Long long ago on the banks of river Airavati (present day River Ravi), there lived a couple of cranes on a fig tree.
Though the river ensured them plenty of fish, the cranes were very unhappy. The reason for their unhappiness was a serpent that lived in a burrow at the bottom of the tree. The serpent ate up the eggs of the cranes when they were laid or ate up the chicks if the chicks were lucky enough to be born.
After a long time, unable to bear this misery, the cranes sought the advice of an elderly crane for a solution for their problem. The elderly crane thought for a while and told them, “Listen, there lives a mongoose in a hole near the bushes not far away from here” and he showed them the bushes. “The mongoose is a natural enemy of the snake. So bring lot of fish from the river and lay a trail from the bushes to your tree in whose burrow the snake lives. The mongoose will surely kill the snake”.
The crane couple was very happy at this advice and the very next day the male crane brought lot of fish and laid a trail from the bushes to the bottom of their tree. As expected, that evening, the mongoose smelt the fish and eating up the fish, came till the bottom of the tree where the snake lived. Fortunately for the cranes, the snake was just the slithering out for his evening outing. The mongoose noticed the snake and immediately pounced on him and there ensued a deadly fight. After a while, the snake was killed.

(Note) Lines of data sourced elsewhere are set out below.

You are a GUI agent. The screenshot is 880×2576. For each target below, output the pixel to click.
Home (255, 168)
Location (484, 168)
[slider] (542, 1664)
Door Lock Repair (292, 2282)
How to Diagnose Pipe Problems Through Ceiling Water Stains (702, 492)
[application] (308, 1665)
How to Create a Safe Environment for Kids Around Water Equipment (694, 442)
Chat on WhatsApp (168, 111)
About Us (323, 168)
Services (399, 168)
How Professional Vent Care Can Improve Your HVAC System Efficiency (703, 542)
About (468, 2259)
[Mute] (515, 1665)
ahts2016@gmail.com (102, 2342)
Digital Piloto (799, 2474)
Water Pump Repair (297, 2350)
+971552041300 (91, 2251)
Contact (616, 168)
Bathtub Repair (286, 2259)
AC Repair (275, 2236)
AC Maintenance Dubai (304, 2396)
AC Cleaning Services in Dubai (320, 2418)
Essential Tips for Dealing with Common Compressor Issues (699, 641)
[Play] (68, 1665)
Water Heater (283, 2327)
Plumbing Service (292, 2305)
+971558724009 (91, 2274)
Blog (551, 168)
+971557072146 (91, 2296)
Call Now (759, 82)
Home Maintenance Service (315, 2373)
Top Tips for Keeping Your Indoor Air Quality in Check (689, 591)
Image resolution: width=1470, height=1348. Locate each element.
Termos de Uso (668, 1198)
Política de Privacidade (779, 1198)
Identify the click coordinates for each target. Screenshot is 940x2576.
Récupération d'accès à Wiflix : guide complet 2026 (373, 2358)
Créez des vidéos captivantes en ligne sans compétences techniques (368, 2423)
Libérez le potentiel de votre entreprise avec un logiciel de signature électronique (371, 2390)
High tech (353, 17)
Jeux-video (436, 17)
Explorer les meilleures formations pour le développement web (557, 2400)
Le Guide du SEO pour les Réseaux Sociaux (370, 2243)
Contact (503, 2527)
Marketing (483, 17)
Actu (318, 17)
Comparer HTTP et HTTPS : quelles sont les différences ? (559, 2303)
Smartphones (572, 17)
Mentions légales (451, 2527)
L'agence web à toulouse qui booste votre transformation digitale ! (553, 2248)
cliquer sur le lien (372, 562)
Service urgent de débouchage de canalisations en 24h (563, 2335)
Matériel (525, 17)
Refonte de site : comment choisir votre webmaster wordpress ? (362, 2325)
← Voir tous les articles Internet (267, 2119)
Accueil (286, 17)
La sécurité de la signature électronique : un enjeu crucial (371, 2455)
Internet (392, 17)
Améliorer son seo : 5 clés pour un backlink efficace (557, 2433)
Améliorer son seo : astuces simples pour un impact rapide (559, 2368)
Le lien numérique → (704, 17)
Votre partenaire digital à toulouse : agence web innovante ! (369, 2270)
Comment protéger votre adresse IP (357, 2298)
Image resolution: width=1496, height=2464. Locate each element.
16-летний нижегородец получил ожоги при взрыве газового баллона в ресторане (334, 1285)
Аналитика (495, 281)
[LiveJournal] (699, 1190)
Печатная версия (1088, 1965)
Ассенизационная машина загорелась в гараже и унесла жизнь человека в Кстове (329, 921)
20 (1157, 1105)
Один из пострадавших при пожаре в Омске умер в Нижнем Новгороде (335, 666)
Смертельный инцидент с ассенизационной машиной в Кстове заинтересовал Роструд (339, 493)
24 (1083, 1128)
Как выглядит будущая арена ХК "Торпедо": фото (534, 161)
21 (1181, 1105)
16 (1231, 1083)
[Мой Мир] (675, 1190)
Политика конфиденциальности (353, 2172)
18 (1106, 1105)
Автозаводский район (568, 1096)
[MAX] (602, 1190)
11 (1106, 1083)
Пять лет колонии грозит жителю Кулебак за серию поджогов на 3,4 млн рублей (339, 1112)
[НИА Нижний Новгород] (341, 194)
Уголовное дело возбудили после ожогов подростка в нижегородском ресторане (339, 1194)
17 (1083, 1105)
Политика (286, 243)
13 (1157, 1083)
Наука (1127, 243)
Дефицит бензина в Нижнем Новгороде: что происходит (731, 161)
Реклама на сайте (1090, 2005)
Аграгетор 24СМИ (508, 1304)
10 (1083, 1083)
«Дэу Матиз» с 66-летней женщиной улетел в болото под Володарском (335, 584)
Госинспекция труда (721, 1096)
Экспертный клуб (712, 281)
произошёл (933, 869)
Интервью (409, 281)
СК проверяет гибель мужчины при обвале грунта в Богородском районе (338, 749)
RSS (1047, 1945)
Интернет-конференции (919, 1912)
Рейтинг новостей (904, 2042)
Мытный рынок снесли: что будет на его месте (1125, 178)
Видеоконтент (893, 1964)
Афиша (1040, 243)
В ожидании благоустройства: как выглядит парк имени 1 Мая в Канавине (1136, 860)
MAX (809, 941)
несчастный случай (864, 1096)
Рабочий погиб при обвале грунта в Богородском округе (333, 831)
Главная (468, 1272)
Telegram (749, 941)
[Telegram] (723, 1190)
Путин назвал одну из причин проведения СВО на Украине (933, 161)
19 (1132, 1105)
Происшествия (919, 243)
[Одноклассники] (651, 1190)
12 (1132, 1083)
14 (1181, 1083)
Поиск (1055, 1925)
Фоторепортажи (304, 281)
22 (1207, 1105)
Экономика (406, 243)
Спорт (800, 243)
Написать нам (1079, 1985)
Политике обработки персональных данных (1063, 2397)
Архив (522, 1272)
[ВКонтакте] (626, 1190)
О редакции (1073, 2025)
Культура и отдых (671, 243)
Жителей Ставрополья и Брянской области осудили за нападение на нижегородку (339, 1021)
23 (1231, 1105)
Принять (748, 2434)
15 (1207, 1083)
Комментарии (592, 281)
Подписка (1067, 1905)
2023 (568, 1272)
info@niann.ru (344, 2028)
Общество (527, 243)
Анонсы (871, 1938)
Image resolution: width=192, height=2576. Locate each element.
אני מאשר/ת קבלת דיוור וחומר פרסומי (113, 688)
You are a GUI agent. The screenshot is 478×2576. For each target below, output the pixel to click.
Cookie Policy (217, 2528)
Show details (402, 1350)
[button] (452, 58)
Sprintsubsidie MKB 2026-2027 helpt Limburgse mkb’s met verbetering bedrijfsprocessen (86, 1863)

The cranes cried out in joy on seeing the snake dead. Immediately,seeing their parents make so much noise, the chicks panicked and also made lot of noise from the nest.
That was it! The mongoose looked up and the next moment, much to the horror of the cranes, climbed up the tree and in a split second, had carried away the two chicks crushing them by their necks. The cries of the chicks had attracted the mongoose and now it knew that there was a nest on the tree.
The action of the cranes had been too hasty for they had not even thought that the mongoose also ate small chicks and could climb trees.
So……. The enemy of an enemy is not always a friend and no action should be taken in haste!!!
Ram Mohan Narasimhan
Nice. I think the cranes should not have celebrated in haste, but rather waited for the mongoose to go away before belting out their loud cheers. Thus while an enemy’s enemy can be a friend in a limited sense, do not trust him blindly and completely. Use your discretion.